Danny was a rapid-fire talker, full of nervous energy, always doing something with his hands. Jack was dreamy and vague. Whenever Mom picked him up at his house, she always had to wait interminably for him to make his way down the front walk to the car. “Good old Jack, slower than molasses in January,” Mom would say, resignedly turning off the ignition.

It took Jack so long to answer a question that you wondered if he'd even heard it. And when he finally did respond in his flat, toneless voice, there were such prolonged gaps between words, even between syllables, that he might have been speaking in a foreign language. He spent a lot of time staring vacantly into space.

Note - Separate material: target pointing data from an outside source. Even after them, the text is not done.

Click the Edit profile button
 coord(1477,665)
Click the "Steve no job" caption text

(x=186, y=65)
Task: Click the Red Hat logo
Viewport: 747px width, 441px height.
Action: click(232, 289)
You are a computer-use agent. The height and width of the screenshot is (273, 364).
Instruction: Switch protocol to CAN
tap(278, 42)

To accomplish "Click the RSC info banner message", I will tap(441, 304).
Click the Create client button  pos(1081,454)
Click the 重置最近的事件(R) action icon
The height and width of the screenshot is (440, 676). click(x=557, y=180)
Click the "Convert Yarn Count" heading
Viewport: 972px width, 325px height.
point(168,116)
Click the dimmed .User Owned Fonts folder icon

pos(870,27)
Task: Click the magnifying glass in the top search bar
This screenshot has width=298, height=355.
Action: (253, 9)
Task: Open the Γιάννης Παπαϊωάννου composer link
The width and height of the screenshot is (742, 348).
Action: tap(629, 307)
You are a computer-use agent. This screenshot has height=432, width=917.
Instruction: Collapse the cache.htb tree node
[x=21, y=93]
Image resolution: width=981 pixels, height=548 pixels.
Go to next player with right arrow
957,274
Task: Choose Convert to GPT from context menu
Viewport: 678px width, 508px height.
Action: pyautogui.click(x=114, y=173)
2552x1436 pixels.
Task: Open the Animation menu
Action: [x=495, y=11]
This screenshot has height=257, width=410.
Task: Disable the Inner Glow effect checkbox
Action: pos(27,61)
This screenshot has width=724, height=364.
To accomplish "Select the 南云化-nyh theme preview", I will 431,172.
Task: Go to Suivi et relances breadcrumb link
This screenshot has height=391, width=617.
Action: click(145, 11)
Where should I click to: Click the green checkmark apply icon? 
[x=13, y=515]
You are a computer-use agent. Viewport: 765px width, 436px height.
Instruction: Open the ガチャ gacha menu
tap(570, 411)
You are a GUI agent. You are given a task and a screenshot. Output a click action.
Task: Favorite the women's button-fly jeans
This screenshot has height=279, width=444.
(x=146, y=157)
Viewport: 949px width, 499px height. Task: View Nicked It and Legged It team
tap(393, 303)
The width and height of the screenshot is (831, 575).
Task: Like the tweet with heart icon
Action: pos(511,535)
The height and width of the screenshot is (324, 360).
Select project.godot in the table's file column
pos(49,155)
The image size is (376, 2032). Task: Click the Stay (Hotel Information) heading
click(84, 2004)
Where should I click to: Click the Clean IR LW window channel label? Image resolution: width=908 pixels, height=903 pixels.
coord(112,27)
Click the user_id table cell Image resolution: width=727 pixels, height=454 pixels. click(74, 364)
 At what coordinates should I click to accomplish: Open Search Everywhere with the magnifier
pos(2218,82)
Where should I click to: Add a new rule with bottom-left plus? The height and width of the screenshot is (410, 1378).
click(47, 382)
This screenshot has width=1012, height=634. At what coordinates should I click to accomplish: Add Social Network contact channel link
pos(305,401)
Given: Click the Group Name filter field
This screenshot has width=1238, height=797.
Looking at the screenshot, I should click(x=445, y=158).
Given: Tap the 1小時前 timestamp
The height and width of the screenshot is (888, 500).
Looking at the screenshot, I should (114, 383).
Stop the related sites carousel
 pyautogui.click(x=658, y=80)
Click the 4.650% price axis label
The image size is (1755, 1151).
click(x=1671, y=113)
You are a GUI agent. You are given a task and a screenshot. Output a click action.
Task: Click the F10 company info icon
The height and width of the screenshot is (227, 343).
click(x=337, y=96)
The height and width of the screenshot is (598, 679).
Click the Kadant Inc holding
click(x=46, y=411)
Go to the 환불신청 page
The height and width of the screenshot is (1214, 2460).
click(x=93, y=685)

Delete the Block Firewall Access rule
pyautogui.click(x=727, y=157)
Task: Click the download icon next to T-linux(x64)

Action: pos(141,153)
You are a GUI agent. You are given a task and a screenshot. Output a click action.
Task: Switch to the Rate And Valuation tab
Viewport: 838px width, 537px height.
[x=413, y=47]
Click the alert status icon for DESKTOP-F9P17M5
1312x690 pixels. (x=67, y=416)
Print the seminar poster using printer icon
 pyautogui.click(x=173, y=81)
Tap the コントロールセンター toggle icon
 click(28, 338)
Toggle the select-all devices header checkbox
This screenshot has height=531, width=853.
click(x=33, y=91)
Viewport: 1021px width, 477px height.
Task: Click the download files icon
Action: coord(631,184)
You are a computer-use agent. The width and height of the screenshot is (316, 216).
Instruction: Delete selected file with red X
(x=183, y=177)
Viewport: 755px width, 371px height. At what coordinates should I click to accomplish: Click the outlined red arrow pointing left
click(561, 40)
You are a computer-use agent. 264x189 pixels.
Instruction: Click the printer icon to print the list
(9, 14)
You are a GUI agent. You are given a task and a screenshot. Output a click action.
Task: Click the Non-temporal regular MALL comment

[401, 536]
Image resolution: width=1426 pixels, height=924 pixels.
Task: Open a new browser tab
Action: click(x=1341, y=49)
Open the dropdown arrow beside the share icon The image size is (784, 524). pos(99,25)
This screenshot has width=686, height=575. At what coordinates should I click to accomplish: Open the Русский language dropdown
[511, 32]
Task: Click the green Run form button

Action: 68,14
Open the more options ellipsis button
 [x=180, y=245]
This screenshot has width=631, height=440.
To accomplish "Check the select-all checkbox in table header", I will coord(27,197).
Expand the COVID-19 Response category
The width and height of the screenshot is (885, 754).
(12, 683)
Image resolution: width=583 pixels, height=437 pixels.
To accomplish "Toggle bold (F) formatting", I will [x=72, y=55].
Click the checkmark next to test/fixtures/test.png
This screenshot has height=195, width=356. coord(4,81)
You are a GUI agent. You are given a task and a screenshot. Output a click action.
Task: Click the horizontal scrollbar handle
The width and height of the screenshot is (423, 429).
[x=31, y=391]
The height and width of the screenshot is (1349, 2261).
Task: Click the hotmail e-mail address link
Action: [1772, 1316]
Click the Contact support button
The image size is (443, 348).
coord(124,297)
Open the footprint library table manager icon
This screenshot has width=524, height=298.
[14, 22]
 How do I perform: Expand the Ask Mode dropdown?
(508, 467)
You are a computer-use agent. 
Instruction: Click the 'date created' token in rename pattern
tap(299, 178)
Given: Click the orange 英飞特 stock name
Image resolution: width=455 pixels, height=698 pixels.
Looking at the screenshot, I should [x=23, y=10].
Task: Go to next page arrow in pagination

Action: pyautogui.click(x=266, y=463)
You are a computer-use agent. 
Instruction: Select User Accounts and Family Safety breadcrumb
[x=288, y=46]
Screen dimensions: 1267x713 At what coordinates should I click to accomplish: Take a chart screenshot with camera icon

But he wasn't stupid. It was Jack who noticed the advertisement in the back pages of a comic book:
Teach yourself hypnosis. Complete course in one simple, easy-to-read pamphlet. Only twenty-five cents. Money-back guarantee. Enclose self-addressed stamped envelope with each order
. It was Jack who addressed and mailed the envelope. It was Jack who read the pamphlet from cover to cover, learning the instructions.

And it was Jack who tested it out—on Tycho.

Geneva, the cleaning woman, was busy downstairs. Mom and Dad were at work, I was at my summer job, and Vicky was somewhere with friends. Jack's mother had dropped him off at our house after lunch; Mom would take him home when she got back from work.

Tycho was eight, two years younger than Danny and Jack, and he felt honored to be included by the older boys in one of their activities. More important, he knew that Danny would not leave him alone until he agreed to whatever Danny wanted. And Danny, of course, relished the idea of Tycho being the guinea pig.

Jack gently ushered Tycho into Danny's room. It was a rare privilege for Tycho to be allowed into this room at all. Danny usually kept him out, for fear that he might accidentally damage one of Danny's projects, such as the delicate and complicated model airplane Danny had been working on for weeks and had just completed that morning.